Le camion « Transformers » imaginé par Matthieu Herbelin
Nicolas Waltefaugle
Cette transformation prend tout son sens sous les yeux du public : les œuvres sortent de leurs caisses et sont déballées et accrochées à l’intérieur du camion par l’équipe du FRAC. Émilie Fabre, assistante technique des expositions du Satellite nous en dit un peu plus : « Au moment de la conception de l’exposition, je vais avoir un regard sur les œuvres. Celles que l’on va pouvoir choisir par rapport aux dimensions et au poids notamment ». Pas facile de faire tout rentrer dans un 20 m3 ! Émilie ajoute : « Nous sommes également soumis à un protocole d’exposition. Nous devons parfois faire des concessions sur la hauteur à laquelle on désire exposer les œuvres, ou la manière dont l’accrochage est réalisé. Je réalise donc des propositions scénographiques sur des modèles 3D afin de valider avec les artistes ». Pour le public cette transformation est parfois assez déconcertante : « Les gens ont la vision du bibliobus, mais quand ils voient la transformation, ils pensent que c’est la bétaillère du futur ! ».

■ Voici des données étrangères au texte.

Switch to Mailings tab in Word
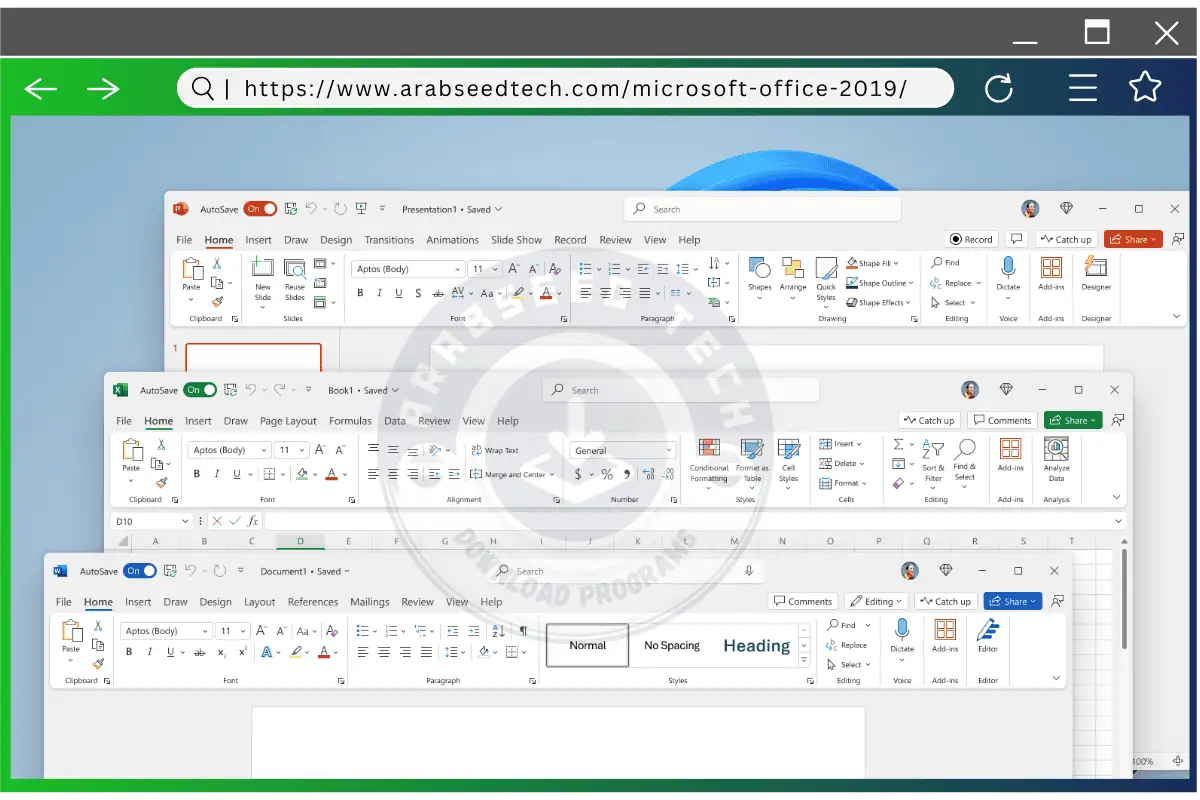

Le satellite est beaucoup demandé par les établissements scolaires, mais aussi par les municipalités et les bibliothèques
Nicolas Waltefaugle

Pour Sylvie Zavatta, directrice du FRAC, le Satellite représente une : « Une première vraie rencontre avec l’art contemporain » et s’adresse autant aux institutions publiques, aux collectivités territoriales, établissements scolaires et différents acteurs sociaux. Cela fait partie du sacerdoce du FRAC : « le Frac Franche-Comté n’a cessé de travailler avec des partenaires régionaux dans le cadre de prêts d’œuvres ou d’expositions de sa collection », le Satellite est donc la continuité de la politique du FRAC instiguée depuis sa création en 1982.

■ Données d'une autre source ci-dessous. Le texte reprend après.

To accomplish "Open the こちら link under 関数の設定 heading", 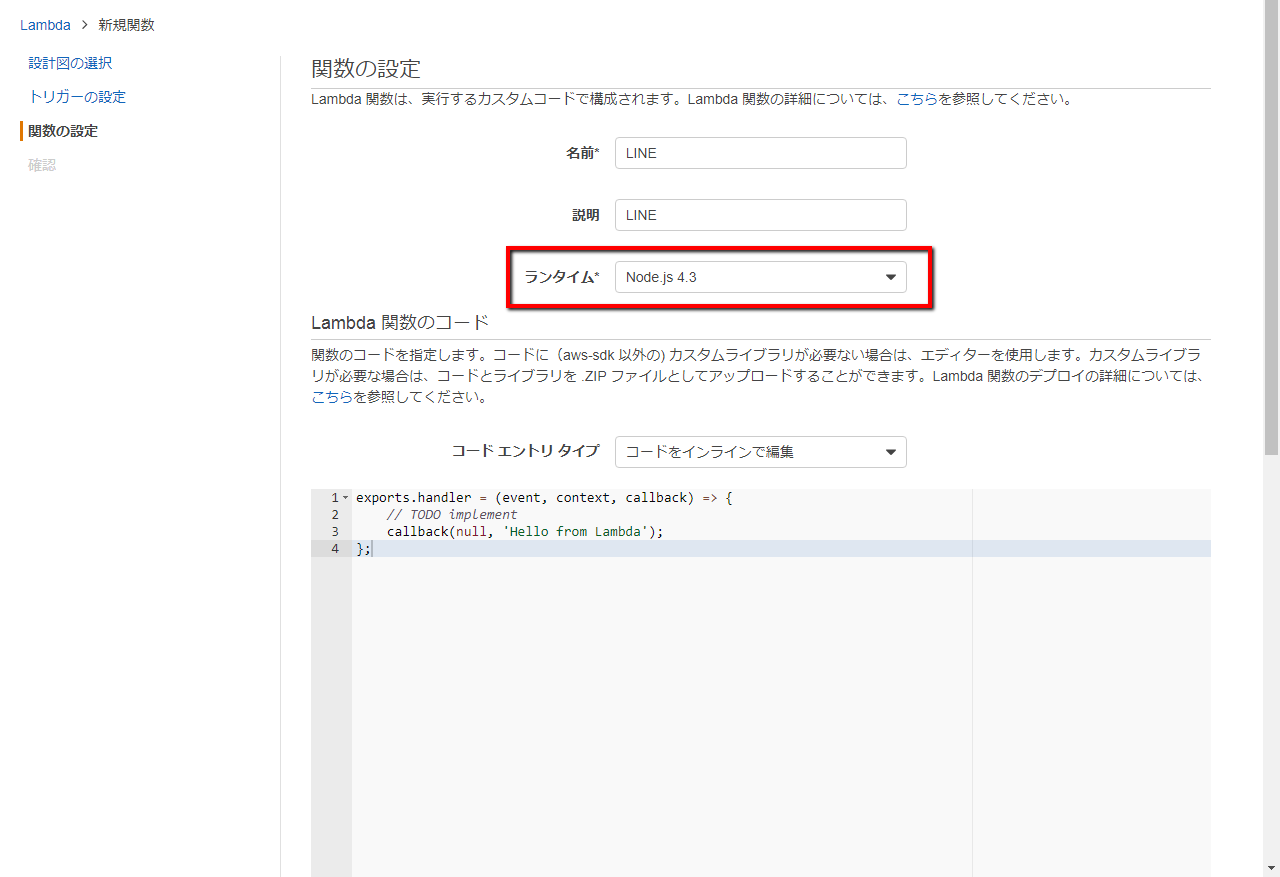I will coord(916,99).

Mais comment ça marche dans les faits ? Des municipalités et même des associations peuvent solliciter le FRAC pour venir avec le Satellite dans les villages. Maude Marchal, chargée de la diffusion et de la collection, nous confie : « On travaille autour du public associatif, des élus locaux, des parents, des enseignants en amont du travail avec les élèves ». Car c’est dans le cadre scolaire qu’il est le plus sollicité : « Le satellite du Frac est beaucoup demandé en zone blanche. C’est-à-dire à plus d’une heure de route d’un lieu ressource, dit de culture ». Ce sont les équipes pédagogiques qui sont les plus friandes du dispositif. Le public est accueilli en petit groupe par un médiateur afin de présenter le satellite, les œuvres et établir un temps de dialogue : « Cela permet aussi de capter des publics qui n’ont jamais entendu parler d’art contemporain et qui passaient par là par hasard ». Ludovic, élève de CM1, a été instantanément séduit par le Satellite : « Le camion a des formes en dehors, on dirait une œuvre au milieu de la cour ». Tristan, élève de la même classe ajoute : « C’est impressionnant de voir des œuvres d’arts ».
« Le but c’est de faire découvrir le monde de l’art contemporain pour donner envie au public de se rendre dans un musée »

Des municipalités et même des associations peuvent solliciter le FRAC pour venir avec le Satellite dans les villages.
Nicolas Waltefaugle
Chaque année une exposition nouvelle est présentée dans le satellite. Après le cosmos, c’est à la nature d’être mise en avant depuis deux saisons. L’exposition offre un regard croisé via trois artistes : Éric Poitevin, Marie Laet et Loïs Weinberger qui proposent une approche poétique de la nature. Pour Sylvie Zavatta, cette exposition s’intègre une fois de plus totalement dans la mission du Satellite : « Une dynamique centrifuge qui a vu de nombreuses étapes depuis 2015 : Fauverney, Saint-Aubin, Salins-les-Bains, Labergement-Sainte-Marie, Moirans-en-Montagne, Héricourt… ». Le Satellite vient de terminer sa boucle, et est actuellement au garage pour la préparation de l’exposition 2022 qui s’entamera en mars prochain. Un temps de pause qui permettra aux équipes de préparer une saison 2022 encore plus riche de rencontres, en ruralité.